Objective
Render every line of the records below as a Markdown table with two columns, No. and Line. Each non-blank line gets its own row, and blank lines are omitted.

Data provided
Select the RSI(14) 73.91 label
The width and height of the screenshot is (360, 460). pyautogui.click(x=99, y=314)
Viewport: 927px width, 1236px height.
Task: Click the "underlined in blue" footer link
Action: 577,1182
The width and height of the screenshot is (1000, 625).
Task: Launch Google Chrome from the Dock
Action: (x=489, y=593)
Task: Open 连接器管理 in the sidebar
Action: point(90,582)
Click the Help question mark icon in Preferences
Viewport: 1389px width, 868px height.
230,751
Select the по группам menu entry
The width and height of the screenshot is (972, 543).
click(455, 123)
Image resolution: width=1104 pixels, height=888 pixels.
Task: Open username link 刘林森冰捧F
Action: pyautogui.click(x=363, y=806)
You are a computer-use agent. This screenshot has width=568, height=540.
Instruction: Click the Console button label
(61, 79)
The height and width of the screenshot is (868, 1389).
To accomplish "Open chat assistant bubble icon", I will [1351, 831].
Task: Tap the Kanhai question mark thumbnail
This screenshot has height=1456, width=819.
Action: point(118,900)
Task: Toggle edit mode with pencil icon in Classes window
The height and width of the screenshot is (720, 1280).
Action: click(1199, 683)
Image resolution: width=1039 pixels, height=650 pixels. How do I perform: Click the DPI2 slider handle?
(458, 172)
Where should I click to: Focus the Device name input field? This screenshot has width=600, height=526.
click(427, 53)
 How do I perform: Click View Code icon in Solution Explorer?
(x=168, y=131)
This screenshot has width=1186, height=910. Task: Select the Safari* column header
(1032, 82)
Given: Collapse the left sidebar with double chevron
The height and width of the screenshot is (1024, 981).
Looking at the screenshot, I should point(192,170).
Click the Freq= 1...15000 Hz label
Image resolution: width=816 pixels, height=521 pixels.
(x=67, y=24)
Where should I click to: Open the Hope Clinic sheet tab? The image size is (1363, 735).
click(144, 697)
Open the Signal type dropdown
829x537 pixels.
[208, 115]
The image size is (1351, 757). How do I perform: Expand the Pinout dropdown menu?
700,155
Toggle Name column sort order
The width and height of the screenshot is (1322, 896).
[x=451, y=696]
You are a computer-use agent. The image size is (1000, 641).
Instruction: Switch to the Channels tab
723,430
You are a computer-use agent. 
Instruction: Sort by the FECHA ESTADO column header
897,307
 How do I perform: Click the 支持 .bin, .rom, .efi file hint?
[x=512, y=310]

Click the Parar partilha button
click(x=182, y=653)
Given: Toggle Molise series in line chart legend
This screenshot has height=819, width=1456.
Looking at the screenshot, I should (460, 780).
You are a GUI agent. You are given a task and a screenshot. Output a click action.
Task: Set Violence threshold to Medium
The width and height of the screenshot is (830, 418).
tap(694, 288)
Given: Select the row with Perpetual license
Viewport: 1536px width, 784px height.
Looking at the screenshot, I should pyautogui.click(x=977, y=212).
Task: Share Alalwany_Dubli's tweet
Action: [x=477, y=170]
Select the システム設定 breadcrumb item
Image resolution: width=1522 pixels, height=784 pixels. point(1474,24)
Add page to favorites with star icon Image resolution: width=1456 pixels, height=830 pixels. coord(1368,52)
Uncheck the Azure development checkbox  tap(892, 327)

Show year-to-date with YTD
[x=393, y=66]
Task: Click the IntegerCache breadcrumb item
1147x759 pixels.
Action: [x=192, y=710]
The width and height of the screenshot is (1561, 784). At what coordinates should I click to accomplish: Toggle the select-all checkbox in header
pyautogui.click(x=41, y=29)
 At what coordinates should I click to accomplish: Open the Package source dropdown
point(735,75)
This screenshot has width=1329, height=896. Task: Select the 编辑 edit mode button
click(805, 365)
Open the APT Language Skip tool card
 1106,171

Result for this task
| No. | Line |
|---|---|
| 1 | Select the RSI(14) 73.91 label |
| 2 | The width and height of the screenshot is (360, 460). pyautogui.click(x=99, y=314) |
| 3 | Viewport: 927px width, 1236px height. |
| 4 | Task: Click the "underlined in blue" footer link |
| 5 | Action: 577,1182 |
| 6 | The width and height of the screenshot is (1000, 625). |
| 7 | Task: Launch Google Chrome from the Dock |
| 8 | Action: (x=489, y=593) |
| 9 | Task: Open 连接器管理 in the sidebar |
| 10 | Action: point(90,582) |
| 11 | Click the Help question mark icon in Preferences |
| 12 | Viewport: 1389px width, 868px height. |
| 13 | 230,751 |
| 14 | Select the по группам menu entry |
| 15 | The width and height of the screenshot is (972, 543). |
| 16 | click(455, 123) |
| 17 | Image resolution: width=1104 pixels, height=888 pixels. |
| 18 | Task: Open username link 刘林森冰捧F |
| 19 | Action: pyautogui.click(x=363, y=806) |
| 20 | You are a computer-use agent. This screenshot has width=568, height=540. |
| 21 | Instruction: Click the Console button label |
| 22 | (61, 79) |
| 23 | The height and width of the screenshot is (868, 1389). |
| 24 | To accomplish "Open chat assistant bubble icon", I will [1351, 831]. |
| 25 | Task: Tap the Kanhai question mark thumbnail |
| 26 | This screenshot has height=1456, width=819. |
| 27 | Action: point(118,900) |
| 28 | Task: Toggle edit mode with pencil icon in Classes window |
| 29 | The height and width of the screenshot is (720, 1280). |
| 30 | Action: click(1199, 683) |
| 31 | Image resolution: width=1039 pixels, height=650 pixels. How do I perform: Click the DPI2 slider handle? |
| 32 | (458, 172) |
| 33 | Where should I click to: Focus the Device name input field? This screenshot has width=600, height=526. |
| 34 | click(427, 53) |
| 35 |  How do I perform: Click View Code icon in Solution Explorer? |
| 36 | (x=168, y=131) |
| 37 | This screenshot has width=1186, height=910. Task: Select the Safari* column header |
| 38 | (1032, 82) |
| 39 | Given: Collapse the left sidebar with double chevron |
| 40 | The height and width of the screenshot is (1024, 981). |
| 41 | Looking at the screenshot, I should point(192,170). |
| 42 | Click the Freq= 1...15000 Hz label |
| 43 | Image resolution: width=816 pixels, height=521 pixels. |
| 44 | (x=67, y=24) |
| 45 | Where should I click to: Open the Hope Clinic sheet tab? The image size is (1363, 735). |
| 46 | click(144, 697) |
| 47 | Open the Signal type dropdown |
| 48 | 829x537 pixels. |
| 49 | [208, 115] |
| 50 | The image size is (1351, 757). How do I perform: Expand the Pinout dropdown menu? |
| 51 | 700,155 |
| 52 | Toggle Name column sort order |
| 53 | The width and height of the screenshot is (1322, 896). |
| 54 | [x=451, y=696] |
| 55 | You are a computer-use agent. The image size is (1000, 641). |
| 56 | Instruction: Switch to the Channels tab |
| 57 | 723,430 |
| 58 | You are a computer-use agent.  |
| 59 | Instruction: Sort by the FECHA ESTADO column header |
| 60 | 897,307 |
| 61 |  How do I perform: Click the 支持 .bin, .rom, .efi file hint? |
| 62 | [x=512, y=310] |
| 63 | Click the Parar partilha button |
| 64 | click(x=182, y=653) |
| 65 | Given: Toggle Molise series in line chart legend |
| 66 | This screenshot has height=819, width=1456. |
| 67 | Looking at the screenshot, I should (460, 780). |
| 68 | You are a GUI agent. You are given a task and a screenshot. Output a click action. |
| 69 | Task: Set Violence threshold to Medium |
| 70 | The width and height of the screenshot is (830, 418). |
| 71 | tap(694, 288) |
| 72 | Given: Select the row with Perpetual license |
| 73 | Viewport: 1536px width, 784px height. |
| 74 | Looking at the screenshot, I should pyautogui.click(x=977, y=212). |
| 75 | Task: Share Alalwany_Dubli's tweet |
| 76 | Action: [x=477, y=170] |
| 77 | Select the システム設定 breadcrumb item |
| 78 | Image resolution: width=1522 pixels, height=784 pixels. point(1474,24) |
| 79 | Add page to favorites with star icon Image resolution: width=1456 pixels, height=830 pixels. coord(1368,52) |
| 80 | Uncheck the Azure development checkbox  tap(892, 327) |
| 81 | Show year-to-date with YTD |
| 82 | [x=393, y=66] |
| 83 | Task: Click the IntegerCache breadcrumb item |
| 84 | 1147x759 pixels. |
| 85 | Action: [x=192, y=710] |
| 86 | The width and height of the screenshot is (1561, 784). At what coordinates should I click to accomplish: Toggle the select-all checkbox in header |
| 87 | pyautogui.click(x=41, y=29) |
| 88 |  At what coordinates should I click to accomplish: Open the Package source dropdown |
| 89 | point(735,75) |
| 90 | This screenshot has width=1329, height=896. Task: Select the 编辑 edit mode button |
| 91 | click(805, 365) |
| 92 | Open the APT Language Skip tool card |
| 93 |  1106,171 |